Kurze Aufgabe —
Schreiben Sie den Abschnitt des Textauszugs, der mit „Und so trugen“ beginnt und bis „an die Zwangsarbeiter.“ reicht, neu und setzen Sie dabei überall „Vorträge“ an die Stelle von „Lesungen“.

Textauszug —
+---+

Ihre Ergebnisse bündelten die 13- bis 16-jährigen Schülerinnen und Schüler in einer Dokumentation, in der die Situation von Zwangsarbeitern aus Polen, Frankreich, Belgien und der Sowjetunion während der NSZeit, insbesondere in Bergedorf, dargestellt wird. Sie gingen der Frage nach, wie sich die Kirche in der NS-Zeit verhielt, und stellten fest, dass es nur sehr wenige Pastoren gab, die sich gegen die Nazis stellten. Einer dieser Pastoren war Fritz Schade aus Hamburg-Ochsenwerder. »Er half den Zwangsarbeitern, wo er nur konnte«, berichtet Hannes. Die Schülerinnen und Schüler hatten mit seinem Sohn gesprochen. In einem weiteren Kapitel stellen die Jugendlichen die Biografien der drei russischen Zwangsarbeiter vor, deren Namen sie auf den Sterbeurkunden und auf den Grabsteinen des Russischen Ehrenfriedhofs gefunden hatten. Sie alle starben jung und nach nur kurzer Zeit in der Gefangenschaft. Einer von ihnen hatte im KZ gearbeitet und starb laut Totenschein an Herz-Kreislauf-Versagen. Die beiden anderen, die für das Betonwerk Bentin in Lohbrügge gearbeitet hatten, starben an Unterernährung.
In ihrer Dokumentation kommen die Schülerinnen und Schüler zu dem Ergebnis, dass die Zwangsarbeiter sich »von Gott und der Welt verlassen« fühlen mussten. Nachdem sie ihre Ergebnisse beim Wettbewerb eingereicht hatten und Hamburger Landessieger geworden waren, war ihre Arbeit noch nicht beendet. »Wir wollten das Unrecht an den Zwangsarbeitern auch in die Öffentlichkeit bringen und möglichst viele Menschen darauf aufmerksam machen«, sagt Marla Miller (16).
Und so trugen die Schülerinnen und Schüler am 8. Mai 2017, dem Gedenktag anlässlich des Endes des 2. Weltkrieges, Texte über Zwangsarbeiter auf dem Ohlsdorfer Friedhof vor und führten russische Austauschschülerinnen und -schüler über den Russischen Soldatenfriedhof in Bergedorf. Sie erarbeiteten szenische Lesungen, in denen sie Zwangsarbeiter und deren »Chefs« zu Wort kommen ließen. »Wir wollten damit zur Diskussion darüber anregen, wo Schuld anfängt und aufhört«, erklärt Emilia Waterstradt (15). Die Schülerinnen und Schüler trugen ihre Lesungen während der »Woche des Gedenkens« in Bergedorf im November 2017 an verschiedenen Orten vor. Und sie erinnerten am Volkstrauertag auf dem Russischen Soldatenfriedhof mit szenischen Lesungen aus den Biografien an die Zwangsarbeiter.

+---+

Dateneinträge —

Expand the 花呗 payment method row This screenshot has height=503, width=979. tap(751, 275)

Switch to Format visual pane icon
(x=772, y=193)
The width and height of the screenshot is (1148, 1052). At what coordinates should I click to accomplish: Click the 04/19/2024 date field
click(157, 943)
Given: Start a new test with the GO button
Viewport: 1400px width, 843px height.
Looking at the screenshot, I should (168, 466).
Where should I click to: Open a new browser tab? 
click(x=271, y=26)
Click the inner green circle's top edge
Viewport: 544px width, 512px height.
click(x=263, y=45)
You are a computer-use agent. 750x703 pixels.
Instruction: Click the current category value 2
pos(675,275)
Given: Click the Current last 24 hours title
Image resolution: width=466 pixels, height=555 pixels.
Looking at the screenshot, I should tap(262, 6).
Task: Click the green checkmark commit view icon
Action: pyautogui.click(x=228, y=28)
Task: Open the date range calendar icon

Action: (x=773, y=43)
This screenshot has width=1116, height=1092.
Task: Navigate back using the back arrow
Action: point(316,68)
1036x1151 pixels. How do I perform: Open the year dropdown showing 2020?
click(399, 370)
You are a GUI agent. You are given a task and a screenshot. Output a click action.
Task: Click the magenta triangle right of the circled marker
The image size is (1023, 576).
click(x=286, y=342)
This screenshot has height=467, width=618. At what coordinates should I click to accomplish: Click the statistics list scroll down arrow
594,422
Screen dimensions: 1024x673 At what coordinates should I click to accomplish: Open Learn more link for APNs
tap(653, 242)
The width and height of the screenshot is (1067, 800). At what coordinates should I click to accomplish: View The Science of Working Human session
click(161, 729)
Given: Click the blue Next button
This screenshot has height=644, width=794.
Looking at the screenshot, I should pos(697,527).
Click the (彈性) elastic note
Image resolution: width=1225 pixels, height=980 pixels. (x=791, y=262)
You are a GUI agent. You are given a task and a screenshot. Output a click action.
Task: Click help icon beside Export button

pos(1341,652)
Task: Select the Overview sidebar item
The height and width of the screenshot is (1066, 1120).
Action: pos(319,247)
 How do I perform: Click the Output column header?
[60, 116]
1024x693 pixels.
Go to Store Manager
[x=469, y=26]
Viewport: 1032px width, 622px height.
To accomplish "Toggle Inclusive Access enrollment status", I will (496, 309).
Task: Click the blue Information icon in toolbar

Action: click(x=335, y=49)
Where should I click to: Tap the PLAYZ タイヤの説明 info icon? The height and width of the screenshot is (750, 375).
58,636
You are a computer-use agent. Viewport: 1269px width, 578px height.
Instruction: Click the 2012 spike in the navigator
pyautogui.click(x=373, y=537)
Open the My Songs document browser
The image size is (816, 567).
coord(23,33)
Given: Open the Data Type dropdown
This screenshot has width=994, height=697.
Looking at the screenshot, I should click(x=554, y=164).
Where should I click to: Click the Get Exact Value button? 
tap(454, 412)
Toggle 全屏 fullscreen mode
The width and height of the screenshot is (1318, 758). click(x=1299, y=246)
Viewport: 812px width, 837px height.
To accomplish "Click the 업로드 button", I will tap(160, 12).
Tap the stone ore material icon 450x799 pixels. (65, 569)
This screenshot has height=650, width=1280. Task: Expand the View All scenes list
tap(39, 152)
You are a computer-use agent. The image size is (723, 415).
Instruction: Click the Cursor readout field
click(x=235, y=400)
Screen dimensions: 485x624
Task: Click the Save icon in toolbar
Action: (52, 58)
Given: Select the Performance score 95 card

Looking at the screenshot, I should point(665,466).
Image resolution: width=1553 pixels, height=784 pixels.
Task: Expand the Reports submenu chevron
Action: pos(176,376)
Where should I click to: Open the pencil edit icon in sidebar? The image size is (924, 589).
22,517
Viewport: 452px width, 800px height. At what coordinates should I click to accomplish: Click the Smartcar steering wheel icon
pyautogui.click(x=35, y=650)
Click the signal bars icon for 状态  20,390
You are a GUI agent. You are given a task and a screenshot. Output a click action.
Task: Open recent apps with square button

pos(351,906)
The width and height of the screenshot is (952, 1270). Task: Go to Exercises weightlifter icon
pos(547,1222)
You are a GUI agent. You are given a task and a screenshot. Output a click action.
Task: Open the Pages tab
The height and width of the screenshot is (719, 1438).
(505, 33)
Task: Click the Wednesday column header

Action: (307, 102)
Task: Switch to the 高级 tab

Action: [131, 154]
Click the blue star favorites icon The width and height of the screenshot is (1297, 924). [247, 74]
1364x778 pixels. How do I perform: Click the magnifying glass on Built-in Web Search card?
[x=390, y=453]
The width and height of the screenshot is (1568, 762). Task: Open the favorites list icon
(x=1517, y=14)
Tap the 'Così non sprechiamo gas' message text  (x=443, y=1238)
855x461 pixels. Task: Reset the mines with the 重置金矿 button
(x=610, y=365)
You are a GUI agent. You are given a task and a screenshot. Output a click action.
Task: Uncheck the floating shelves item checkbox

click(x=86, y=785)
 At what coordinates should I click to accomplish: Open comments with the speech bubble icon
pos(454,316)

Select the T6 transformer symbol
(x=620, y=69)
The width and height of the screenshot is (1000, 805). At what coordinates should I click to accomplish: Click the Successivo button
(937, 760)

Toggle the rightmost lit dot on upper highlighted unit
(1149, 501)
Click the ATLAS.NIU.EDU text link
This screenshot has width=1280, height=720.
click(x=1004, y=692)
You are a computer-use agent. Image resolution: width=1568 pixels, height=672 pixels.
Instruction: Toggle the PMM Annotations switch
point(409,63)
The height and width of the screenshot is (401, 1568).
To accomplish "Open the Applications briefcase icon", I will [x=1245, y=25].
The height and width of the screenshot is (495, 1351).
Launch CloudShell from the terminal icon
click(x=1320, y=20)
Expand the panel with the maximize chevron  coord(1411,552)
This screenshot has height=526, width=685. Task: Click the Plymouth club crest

+---+

Ergebnis der Aufgabe —
Und so trugen die Schülerinnen und Schüler am 8. Mai 2017, dem Gedenktag anlässlich des Endes des 2. Weltkrieges, Texte über Zwangsarbeiter auf dem Ohlsdorfer Friedhof vor und führten russische Austauschschülerinnen und -schüler über den Russischen Soldatenfriedhof in Bergedorf. Sie erarbeiteten szenische Vorträge, in denen sie Zwangsarbeiter und deren »Chefs« zu Wort kommen ließen. »Wir wollten damit zur Diskussion darüber anregen, wo Schuld anfängt und aufhört«, erklärt Emilia Waterstradt (15). Die Schülerinnen und Schüler trugen ihre Vorträge während der »Woche des Gedenkens« in Bergedorf im November 2017 an verschiedenen Orten vor. Und sie erinnerten am Volkstrauertag auf dem Russischen Soldatenfriedhof mit szenischen Vorträge aus den Biografien an die Zwangsarbeiter.